Both of these things—senior and junior water rights, and the required allocation of water to the lower basin states—could impact water rights on the Western Slope and is raising concerns for those working on water management.

As McClow explains, if a Front Range entity with junior water rights wants to avoid having to “curtail” (or reduce) their use so that, say, Western Slope ranchers with senior water rights have enough water to irrigate their hay fields, it might behoove the junior water right to buy up ranchland on the Western Slope and shut down ranching operations, to avoid having to curtail their own use—a tactic called “buy and dry.”

If the ranch with the senior water right doesn’t need the water, junior water rights won’t have to curtail use.

There have been situations like this for decades across the state. The city of Fountain, south of Colorado Springs, has conducted a mix of “buy and dry” and innovative water leasing to expand their water rights portfolio to accommodate their growing community.

City of Fountain utility director Curtis Mitchell explained during a phone interview that the city, along with Widefield Water and Sanitation, purchased a 480-acre ranch in the Sangre de Cristo Mountains in a traditional “buy and dry” scenario to expand their water rights portfolio.

Fountain has also participated in an innovative water-leasing scenario in the Arkansas River Valley called the Superditch Project, in which water rights owners pooled their water rights, and lease a portion of their water yearly to municipalities such as Fountain, according to Mitchell. The ditch owners do rotational fallowing in order to continue farming with less water. “They’re able to get something from that water, while continuing to farm. It’s a win-win,” says Mitchell.

One issue that tends to raise hackles is whether these municipalities which are “buying and drying” farms are tackling water conservation.
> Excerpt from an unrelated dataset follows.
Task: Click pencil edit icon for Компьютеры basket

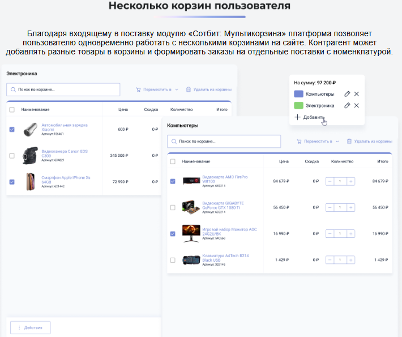Action: (347, 94)
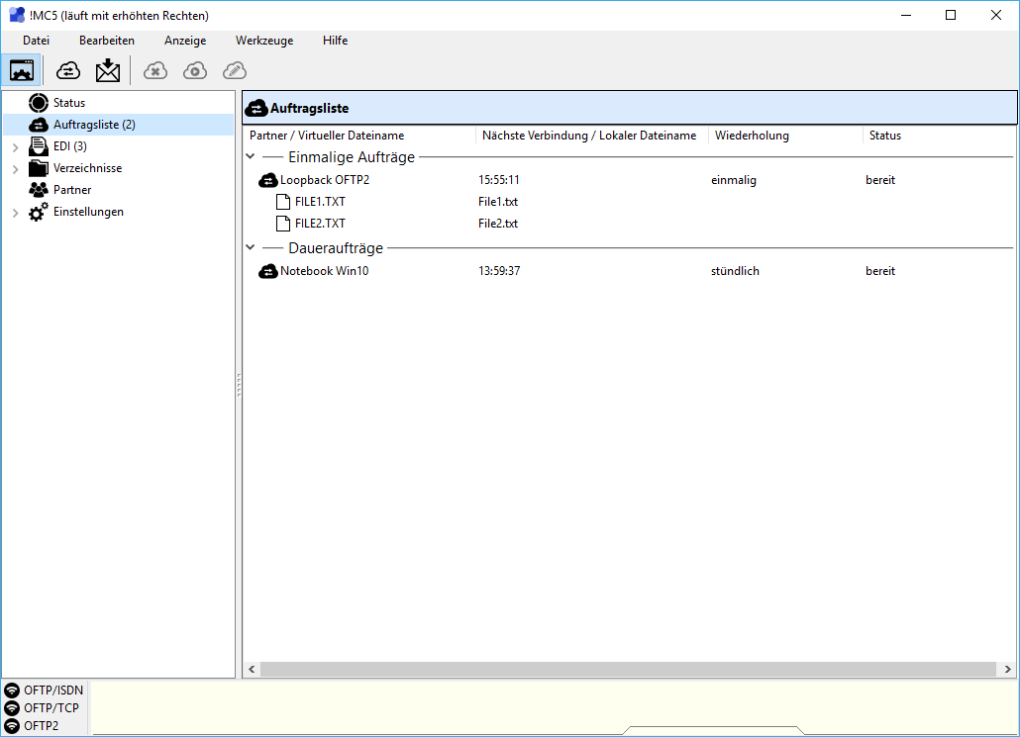Viewport: 1020px width, 737px height.
Task: Click the envelope with download arrow icon
Action: pos(108,70)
Mitchell has seen water use in Fountain go from 210 gallons per capita per day to under 80 gallons per capita per day. He says the city has “been very aggressive in the area of conservation,” with full-time staff working on public education, rebate programs, and giving people tools and knowledge to reduce their water consumption.

But, Mitchell says, in a growing community, there will always be more need. However, thanks to the Superditch lease, he says Fountain has another 30 to 40 years before the city has to look at adding more water rights to its portfolio.

McClow says there’s a risk that “buy and dry” tactics could take place on the Western Slope, but “How soon that could happen is highly speculative. On paper, it could technically happen. In reality, it’s difficult to say how it could turn out.”

At the BOCC meeting, Trampe said two ranches in Delta and Mesa counties have been purchased from outside entities—the New York hedge fund Water Asset Management and the Boulder-based real estate investment and management company Conscience Bay Co.—referring to the concern of this land-grab scenario already taking place.

In a January memo, Peter Fleming, general counsel for the Colorado River District, writes regarding the acquisition of these two ranches by outside entities: “It is clear that increasing water demand, reduced supply, and the potential risk of compact curtailment have put a more direct focus on West Slope irrigated agriculture. Stated another way, reality has caught up with our historical paranoia about the acquisition and potential dry-up of West-Slope agricultural rights for speculative purposes.”

In the face of this, Trampe told the board, “I hope what we can do is stay united on the Western Slope, and say that we don’t want agriculture killed, and we want to see it going forward into the future. Agriculture is really important for a variety of reasons.”

Concluding the conversation, BOCC chairperson Jonathan Houck said, “We’re in a different era with water. We’re going towards aridification instead of just drought. We live in a different world around water.”